We can see it happening now with DogeCoin. Although not a company (DogeCoin is a cryptocurrency, akin to BitCoin), thousands of TikTok and Reddit accounts urged their readers to buy in and ride it to the top. It was lumped in with a legitimately executed short squeeze like GameStop for no legitimate reason, and real people lost vast amounts of money buying a digital currency that is literally named after a meme. Meme culture pump-and-dumps are difficult for the SEC to regulate because they often operate on only a thousand or so viewers, and accounts will deliberately try to avoid raising suspicion by keeping their influence on the markets from becoming too large.
So who is to blame here? Yes, the people who orchestrate these schemes are squarely in the wrong, but some fault must be assigned to those who bought into these stocks without doing proper research. If there’s one thing you take away from this, any money that you made or could have made during the GameStop boom was a fluke, and you really shouldn’t be investing in anything other than Blue Chip companies and ETFs without doing a lot of your own research. The market is always one step ahead of you, and Hedge Funds and con men alike make their money off of idiots like us. If you want to try to beat the system without being properly informed, go ahead – the odds are not in your favor.

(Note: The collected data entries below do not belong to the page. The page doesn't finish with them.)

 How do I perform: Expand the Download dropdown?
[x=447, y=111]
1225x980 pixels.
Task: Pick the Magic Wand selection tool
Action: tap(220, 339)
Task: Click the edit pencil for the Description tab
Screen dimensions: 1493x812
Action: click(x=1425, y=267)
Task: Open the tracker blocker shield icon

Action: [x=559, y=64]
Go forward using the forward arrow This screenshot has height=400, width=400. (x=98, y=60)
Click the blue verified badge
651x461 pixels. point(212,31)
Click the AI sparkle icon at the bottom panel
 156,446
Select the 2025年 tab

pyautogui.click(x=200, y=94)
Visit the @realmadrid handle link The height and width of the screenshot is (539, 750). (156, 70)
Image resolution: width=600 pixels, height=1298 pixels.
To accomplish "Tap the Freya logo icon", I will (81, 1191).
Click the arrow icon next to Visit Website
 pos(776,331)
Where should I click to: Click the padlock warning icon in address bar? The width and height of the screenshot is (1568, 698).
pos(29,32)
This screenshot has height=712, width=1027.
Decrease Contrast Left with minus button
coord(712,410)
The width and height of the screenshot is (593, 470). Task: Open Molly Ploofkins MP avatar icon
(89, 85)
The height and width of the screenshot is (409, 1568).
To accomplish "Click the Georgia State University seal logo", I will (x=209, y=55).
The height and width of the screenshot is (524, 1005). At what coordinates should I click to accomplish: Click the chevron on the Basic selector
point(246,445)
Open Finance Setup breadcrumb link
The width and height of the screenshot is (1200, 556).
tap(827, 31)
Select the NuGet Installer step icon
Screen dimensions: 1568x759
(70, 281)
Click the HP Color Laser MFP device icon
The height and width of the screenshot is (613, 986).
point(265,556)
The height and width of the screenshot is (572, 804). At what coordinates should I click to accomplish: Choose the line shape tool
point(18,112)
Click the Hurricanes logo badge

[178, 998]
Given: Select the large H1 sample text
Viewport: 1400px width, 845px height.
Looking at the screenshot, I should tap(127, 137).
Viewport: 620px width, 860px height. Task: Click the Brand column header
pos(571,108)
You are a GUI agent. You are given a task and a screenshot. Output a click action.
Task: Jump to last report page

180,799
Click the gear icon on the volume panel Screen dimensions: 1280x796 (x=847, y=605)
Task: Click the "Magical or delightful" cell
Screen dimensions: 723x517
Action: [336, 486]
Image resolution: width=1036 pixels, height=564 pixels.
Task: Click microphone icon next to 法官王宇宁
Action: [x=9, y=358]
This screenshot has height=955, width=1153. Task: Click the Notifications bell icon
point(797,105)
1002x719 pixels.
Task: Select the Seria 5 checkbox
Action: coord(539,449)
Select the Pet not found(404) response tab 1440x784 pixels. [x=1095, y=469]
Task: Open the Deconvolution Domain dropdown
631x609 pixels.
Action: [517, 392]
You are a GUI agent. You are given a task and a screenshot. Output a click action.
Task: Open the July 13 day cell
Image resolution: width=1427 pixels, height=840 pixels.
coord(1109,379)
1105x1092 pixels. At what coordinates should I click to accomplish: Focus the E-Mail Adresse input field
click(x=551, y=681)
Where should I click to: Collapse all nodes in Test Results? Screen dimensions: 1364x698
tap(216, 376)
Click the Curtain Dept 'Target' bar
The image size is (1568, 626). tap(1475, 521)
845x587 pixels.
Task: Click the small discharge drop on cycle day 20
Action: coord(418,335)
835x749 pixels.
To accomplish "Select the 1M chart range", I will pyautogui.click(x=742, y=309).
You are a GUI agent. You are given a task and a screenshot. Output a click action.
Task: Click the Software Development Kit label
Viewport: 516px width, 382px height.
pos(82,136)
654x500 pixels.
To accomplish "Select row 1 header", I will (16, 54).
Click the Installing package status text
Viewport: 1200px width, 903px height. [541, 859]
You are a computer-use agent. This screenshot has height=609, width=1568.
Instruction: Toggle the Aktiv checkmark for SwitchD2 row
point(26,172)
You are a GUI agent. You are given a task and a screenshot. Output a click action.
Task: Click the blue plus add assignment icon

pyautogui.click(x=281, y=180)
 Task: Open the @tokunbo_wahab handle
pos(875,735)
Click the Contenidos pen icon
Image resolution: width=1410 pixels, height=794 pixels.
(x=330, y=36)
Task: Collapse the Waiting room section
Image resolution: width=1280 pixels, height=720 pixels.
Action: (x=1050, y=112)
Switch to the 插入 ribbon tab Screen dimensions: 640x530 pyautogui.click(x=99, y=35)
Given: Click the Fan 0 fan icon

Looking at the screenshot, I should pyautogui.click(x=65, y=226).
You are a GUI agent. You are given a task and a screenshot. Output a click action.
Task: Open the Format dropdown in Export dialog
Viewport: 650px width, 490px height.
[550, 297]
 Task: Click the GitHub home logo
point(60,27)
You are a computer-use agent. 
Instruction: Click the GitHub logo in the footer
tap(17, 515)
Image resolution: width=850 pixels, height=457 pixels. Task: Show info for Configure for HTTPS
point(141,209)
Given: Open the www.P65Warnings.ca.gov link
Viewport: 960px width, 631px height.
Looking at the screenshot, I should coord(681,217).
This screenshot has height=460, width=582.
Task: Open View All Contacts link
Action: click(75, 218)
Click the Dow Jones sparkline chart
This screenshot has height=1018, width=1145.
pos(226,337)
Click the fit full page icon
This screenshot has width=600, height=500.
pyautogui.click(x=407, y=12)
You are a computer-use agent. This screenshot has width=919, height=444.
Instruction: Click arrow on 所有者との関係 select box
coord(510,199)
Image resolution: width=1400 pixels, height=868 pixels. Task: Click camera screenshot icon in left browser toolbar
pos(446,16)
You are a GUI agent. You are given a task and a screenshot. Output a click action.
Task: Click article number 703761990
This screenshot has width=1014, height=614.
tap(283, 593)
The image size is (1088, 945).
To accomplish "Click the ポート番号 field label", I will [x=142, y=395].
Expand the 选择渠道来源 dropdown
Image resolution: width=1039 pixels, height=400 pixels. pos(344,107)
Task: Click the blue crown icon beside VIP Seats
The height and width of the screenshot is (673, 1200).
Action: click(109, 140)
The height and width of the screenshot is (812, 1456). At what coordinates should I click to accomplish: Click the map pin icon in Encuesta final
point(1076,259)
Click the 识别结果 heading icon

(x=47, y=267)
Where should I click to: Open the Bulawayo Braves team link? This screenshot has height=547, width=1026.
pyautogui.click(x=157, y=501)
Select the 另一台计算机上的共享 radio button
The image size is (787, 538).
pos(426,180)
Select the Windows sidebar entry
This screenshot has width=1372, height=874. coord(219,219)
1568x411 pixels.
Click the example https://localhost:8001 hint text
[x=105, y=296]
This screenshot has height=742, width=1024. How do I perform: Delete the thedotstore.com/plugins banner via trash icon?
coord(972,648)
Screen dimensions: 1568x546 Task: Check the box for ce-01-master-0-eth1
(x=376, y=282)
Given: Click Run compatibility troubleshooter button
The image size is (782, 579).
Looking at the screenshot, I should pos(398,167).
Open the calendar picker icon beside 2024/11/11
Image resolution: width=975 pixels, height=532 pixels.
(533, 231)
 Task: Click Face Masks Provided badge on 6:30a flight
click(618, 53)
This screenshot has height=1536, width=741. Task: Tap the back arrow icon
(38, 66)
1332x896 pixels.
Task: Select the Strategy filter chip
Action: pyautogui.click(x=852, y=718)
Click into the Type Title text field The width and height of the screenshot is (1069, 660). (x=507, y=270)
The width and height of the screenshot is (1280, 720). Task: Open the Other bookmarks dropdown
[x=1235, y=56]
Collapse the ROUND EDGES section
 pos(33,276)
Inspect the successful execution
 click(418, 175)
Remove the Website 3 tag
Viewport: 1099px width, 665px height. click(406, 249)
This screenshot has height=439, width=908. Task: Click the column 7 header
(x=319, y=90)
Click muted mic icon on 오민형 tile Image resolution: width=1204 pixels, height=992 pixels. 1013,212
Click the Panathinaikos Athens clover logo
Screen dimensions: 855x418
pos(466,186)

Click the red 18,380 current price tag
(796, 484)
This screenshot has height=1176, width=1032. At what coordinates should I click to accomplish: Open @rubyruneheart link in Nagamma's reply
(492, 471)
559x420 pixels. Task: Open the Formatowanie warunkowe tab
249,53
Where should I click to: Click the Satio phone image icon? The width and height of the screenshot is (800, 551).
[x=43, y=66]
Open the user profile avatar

I agree that even though what happened last week was big blow to hedge funds in making them realize what the working class can do when organized, it is also an example of how trigger-happy our generation is. I believe all of these actions are a result of anxiety and uncertainty about the future of capitalism that most of our parents didn’t need to go through and don’t understand.
I was so confused about what happened in this situation, but I read a bunch (and watched some videos) and I think I get the gist. It seems so strange to me to go through all this trouble to make money in this way, and I am probably aging myself as I see in Sam’s comment (old people just don’t get it). However, I do like the idea of a younger generation “disrupting” something; I suppose that’s easy for me to say because I didn’t lose any money!
Either way–interesting commentary, Carter!